The fourth zone is characterized of citizens that are in the categories of: middle class, businessmen
and the professionals (Ajadi and Tunde, 2010).
Sample and Sampling Technique
Sampling technique is defined as a systematic process employed to select a required proportion of
the target population (Manoochehr, 2019). As a result of unavailable data on number of married
couples in the municipality. A purposive sampling method will be employed to ensure diverse
representation based on demographic factors such as age, duration of marriage, and socioeconomic
status (Omid & Arezoo, 2020). The purposive sampling technique was used to select one hundred
and fifty (150) married couples in Ilorin Metropolis, 50 couples representing the three Local
Government Areas which are Ilorin East, Ilorin West, and Ilorin South. Simple random sampling
technique was used to select the respondents for the study.
Instrument
According to Oyewo (2003), instrumentation is the process of selecting or developing a measuring
device method appropriate to a given evaluation or research problems. The instrument employed
in gathering data from the respondents will be researcher-designed questionnaire title “Infidelity
and infertility as predictors of marital disharmony among married couples in Ilorin metropolis
(Neda et al., 2021) .
The questionnaire will have three (3) sections; A, B and C. Section A will be focused on
the demographic data of the respondents which include information on age, length of marriage,
gender and religion. Section B will contain items that sought to establish some of the factors
56
responsible for marital infidelity and marital infertility among married couples and lastly Section
C of the questionnaire will focus on assessing marital disharmony among married couples. This
section aims to understand the level of discord and dissatisfaction within marital relationships. It
will include items related to various aspects of marital disharmony, such as communication issues,
conflicts, emotional distance, and overall relationship satisfaction. The response format will be in
4 point Likert scale of Strongly Agree (SA) = 4, Agree (A) = 3, Disagree (D) = 2 and strongly
Disagree (SD) = 1.
In-depth interviews will be conducted with selected couples to explore their lived
experiences, perceptions, and coping mechanisms regarding infidelity and infertility.

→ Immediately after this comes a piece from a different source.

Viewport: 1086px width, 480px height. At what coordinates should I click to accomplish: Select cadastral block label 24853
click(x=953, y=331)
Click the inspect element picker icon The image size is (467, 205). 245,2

Open-ended
questions will be used to encourage participants to express their thoughts freely (Cravens , 2013).
Validity and Reliability
The instrument will be tested to ascertain its usability by administering 20 copies to married
couples having the characteristics required for the study. A total of Two experts from the
Department will assess the instrument and confirmed that it possessed content validity. The
comments given will be noted and used in modifying the final/validated version of the
The test re-test method of estimating reliability will be adopted for the study. The
questionnaire forms will be administered twice within four weeks to 20 married couples who were
not part of the final study. The scores obtained were compared and correlated using Pearson
Product Moment Correlation Coefficient (r).
Statistical software (STATA) will be utilized to analyze quantitative data. Descriptive
statistics will provide an overview of demographic characteristics, while inferential statistics, such
as correlations and regression analyses, will explore relationships between variables and test
research hypotheses (Unguryanu & Grjibovski, 2014).